* Passage to read:
####################

I usually view all the "AI is going to take over the world" talk with a large amount of skepticism. This article however unnerved me a little. If the AI's are starting to mimic how we think when solving tasks, without any knowledge of how we think, then that seems significant.
Here is the article
...The program surprised the scientists by spontaneously generating hexagonal-shaped patterns of activity akin to those generated by navigational cells in the mammalian brain called grid cells. Grid cells have been shown in experiments with real rats to be fundamental to how an animal tracks its own position in space.
What’s more, the simulated rat was able to use the grid-cell-like coding to navigate a virtual maze so well that it even learnt to take shortcuts.
“This paper came out of the blue, like a shot, and it’s very exciting,” says neuroscientist Edvard Moser at the Kavli Institute for Systems Neuroscience in Trondheim, Norway. Moser shared the 2014 Nobel Prize in Physiology or Medicine for his co-discovery of grid cells and the brain’s other navigation-related neurons, including place cells and head-direction cells, which are found in and around the hippocampus region.

####################

* Problem 1:
Answer these questions from the grid-cell post.
(a) What shape were the patterns of activity that the program generated?
(b) What did the simulated rat learn to take while navigating the virtual maze?
(c) In what year did Edvard Moser share the Nobel Prize in Physiology or Medicine?
* Problem 2: Carry the grid-cell post forward from its final sentence, in the same voice as the quoted article.

* Data extract:
####################

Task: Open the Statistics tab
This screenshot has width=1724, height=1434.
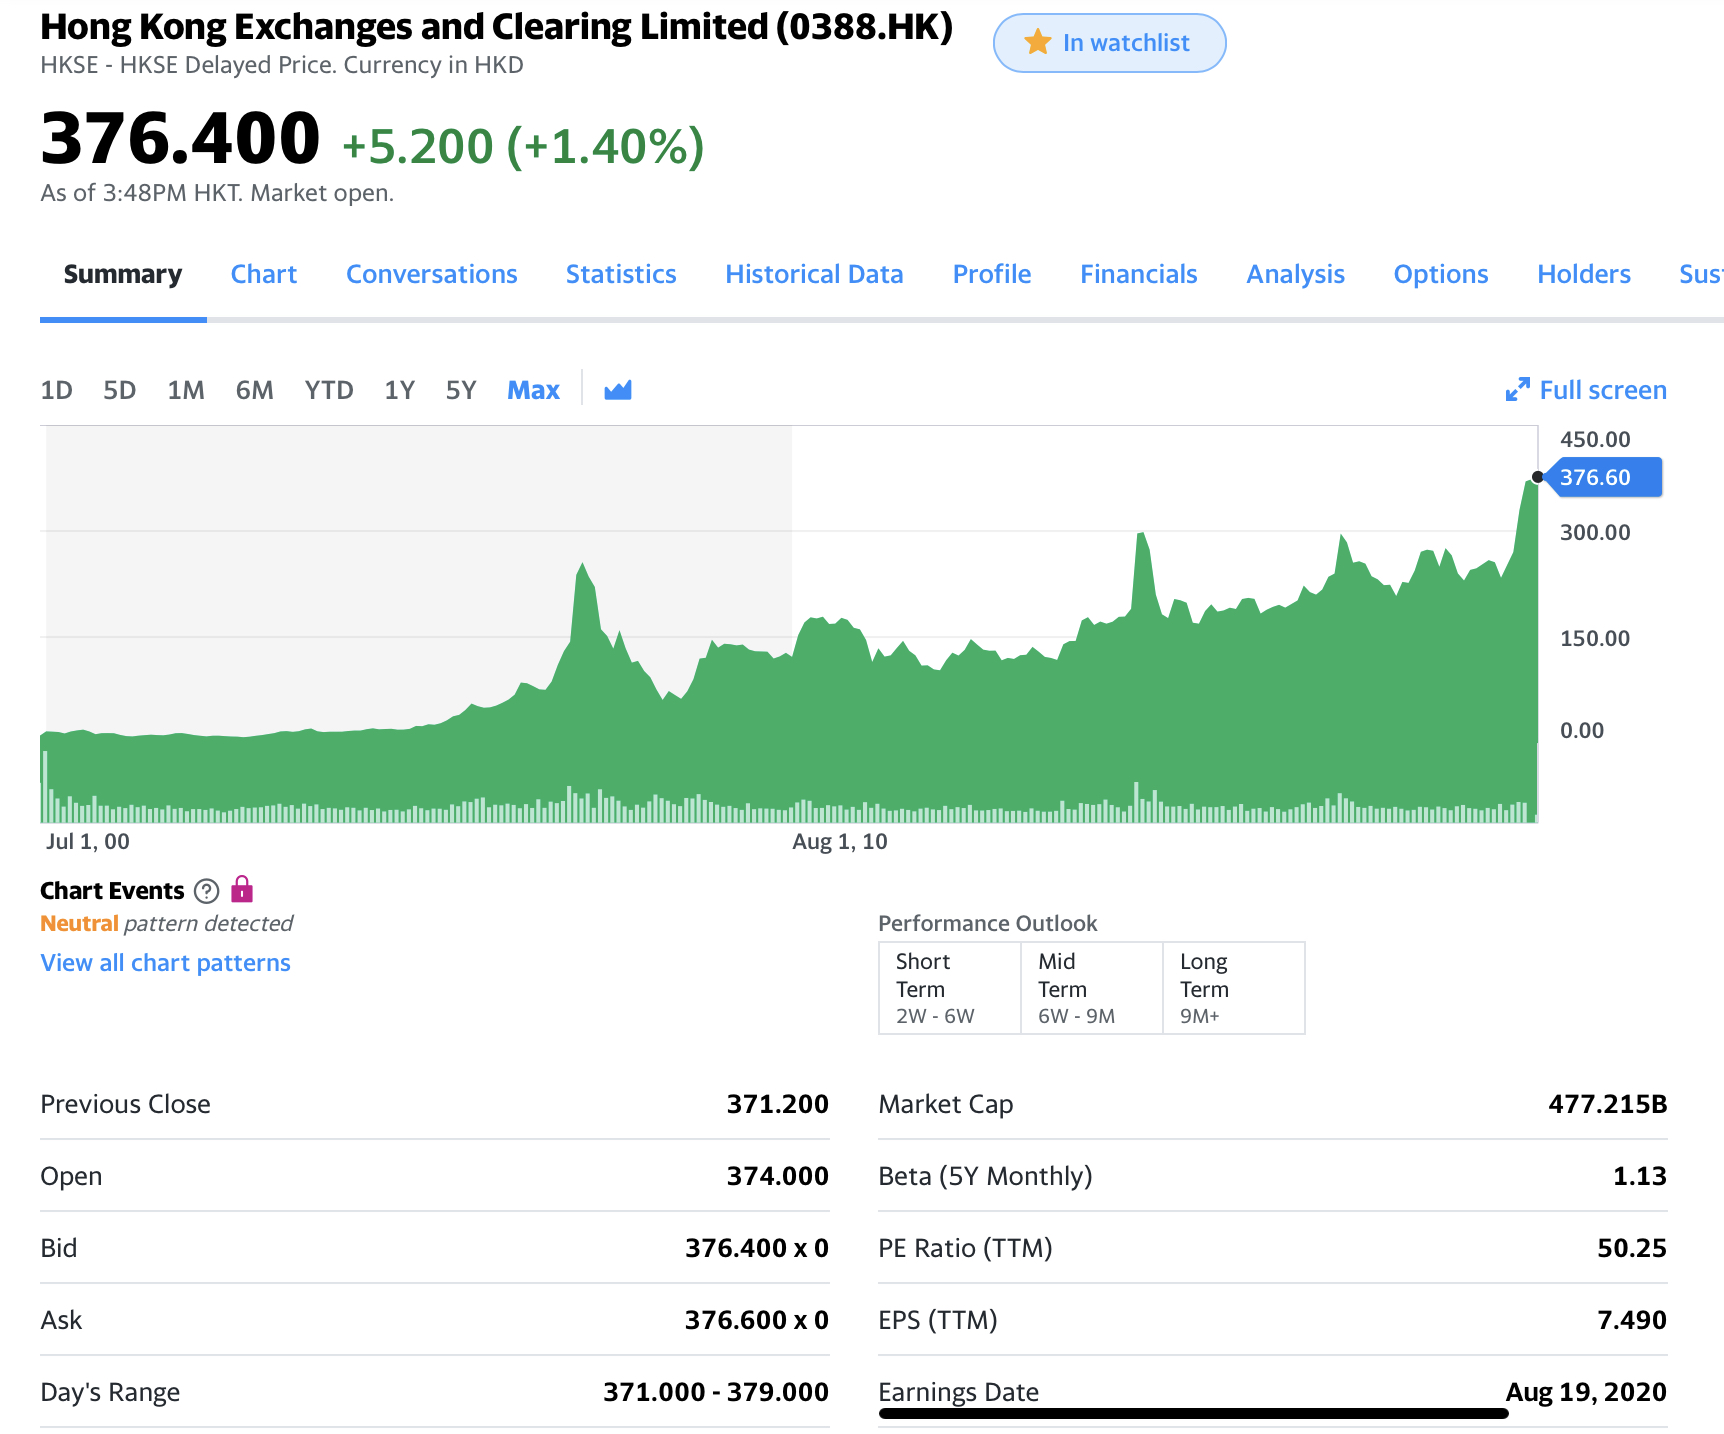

####################

* Answer area 1:
(a) Hexagonal.
(b) Shortcuts.
(c) 2014.

* Answer area 2:
“It is striking that the computer model, coming from a totally different perspective, ended up with the grid pattern we know from biology,” says Moser. The work is a welcome confirmation that the mammalian brain has developed an optimal way of arranging at least this type of spatial code, he adds.
“It will be extremely interesting to analyze the inner workings of the deep-learning system and see whether the authors have discovered a universal computational principle that aids spatial navigation,” says computational neuroscientist Andreas Herz at the Ludwig Maximilian University of Munich in Germany.